### WHAT YOU ARE ASKED TO DO
Below are some records. Return exactly the lines from the one containing "The height and width of the screenshot is (863, 416)." through the one containing "Given: Click the screen icon on Snow fun card", both included, and only those.
START INPUT RECORDS
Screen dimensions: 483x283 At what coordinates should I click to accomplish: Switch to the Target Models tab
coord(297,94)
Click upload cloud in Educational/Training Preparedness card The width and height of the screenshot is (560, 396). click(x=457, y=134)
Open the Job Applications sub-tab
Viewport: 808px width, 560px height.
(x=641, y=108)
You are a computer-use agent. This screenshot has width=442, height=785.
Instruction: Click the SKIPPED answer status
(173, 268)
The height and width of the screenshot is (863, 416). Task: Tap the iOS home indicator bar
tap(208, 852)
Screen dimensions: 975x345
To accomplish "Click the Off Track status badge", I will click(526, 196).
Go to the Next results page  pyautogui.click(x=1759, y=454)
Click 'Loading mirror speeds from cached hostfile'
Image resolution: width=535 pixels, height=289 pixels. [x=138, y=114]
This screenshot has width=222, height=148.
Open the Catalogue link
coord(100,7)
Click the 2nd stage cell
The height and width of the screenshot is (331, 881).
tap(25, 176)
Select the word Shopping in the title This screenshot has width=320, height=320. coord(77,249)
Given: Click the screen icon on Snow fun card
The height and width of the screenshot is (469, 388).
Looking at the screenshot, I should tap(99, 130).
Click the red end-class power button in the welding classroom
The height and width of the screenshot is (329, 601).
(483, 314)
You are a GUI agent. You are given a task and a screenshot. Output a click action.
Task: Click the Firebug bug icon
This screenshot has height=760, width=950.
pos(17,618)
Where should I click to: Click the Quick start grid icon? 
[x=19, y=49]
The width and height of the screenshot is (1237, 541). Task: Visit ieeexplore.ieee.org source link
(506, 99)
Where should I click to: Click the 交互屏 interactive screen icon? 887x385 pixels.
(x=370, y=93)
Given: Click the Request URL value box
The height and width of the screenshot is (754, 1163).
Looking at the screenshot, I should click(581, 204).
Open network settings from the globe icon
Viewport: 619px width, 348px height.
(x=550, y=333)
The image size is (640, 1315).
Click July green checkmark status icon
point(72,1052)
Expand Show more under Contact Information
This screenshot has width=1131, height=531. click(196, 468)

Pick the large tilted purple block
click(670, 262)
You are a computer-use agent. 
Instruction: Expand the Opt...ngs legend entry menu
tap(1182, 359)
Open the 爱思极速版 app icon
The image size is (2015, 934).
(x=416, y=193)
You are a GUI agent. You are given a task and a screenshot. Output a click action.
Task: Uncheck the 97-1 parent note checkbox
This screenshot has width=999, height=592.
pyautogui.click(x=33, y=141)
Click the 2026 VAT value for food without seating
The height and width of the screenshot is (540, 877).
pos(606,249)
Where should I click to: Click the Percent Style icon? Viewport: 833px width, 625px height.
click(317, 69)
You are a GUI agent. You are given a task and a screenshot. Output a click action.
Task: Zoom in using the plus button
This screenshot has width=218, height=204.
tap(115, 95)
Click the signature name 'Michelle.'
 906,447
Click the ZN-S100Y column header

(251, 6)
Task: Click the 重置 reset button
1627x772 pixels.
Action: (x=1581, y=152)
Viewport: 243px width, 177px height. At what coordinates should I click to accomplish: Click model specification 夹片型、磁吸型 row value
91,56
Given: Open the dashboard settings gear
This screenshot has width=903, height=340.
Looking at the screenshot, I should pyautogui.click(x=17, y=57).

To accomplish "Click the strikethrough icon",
END INPUT RECORDS
### RESULT BELOW
The height and width of the screenshot is (863, 416). Task: Tap the iOS home indicator bar
tap(208, 852)
Screen dimensions: 975x345
To accomplish "Click the Off Track status badge", I will click(526, 196).
Go to the Next results page  pyautogui.click(x=1759, y=454)
Click 'Loading mirror speeds from cached hostfile'
Image resolution: width=535 pixels, height=289 pixels. [x=138, y=114]
This screenshot has width=222, height=148.
Open the Catalogue link
coord(100,7)
Click the 2nd stage cell
The height and width of the screenshot is (331, 881).
tap(25, 176)
Select the word Shopping in the title This screenshot has width=320, height=320. coord(77,249)
Given: Click the screen icon on Snow fun card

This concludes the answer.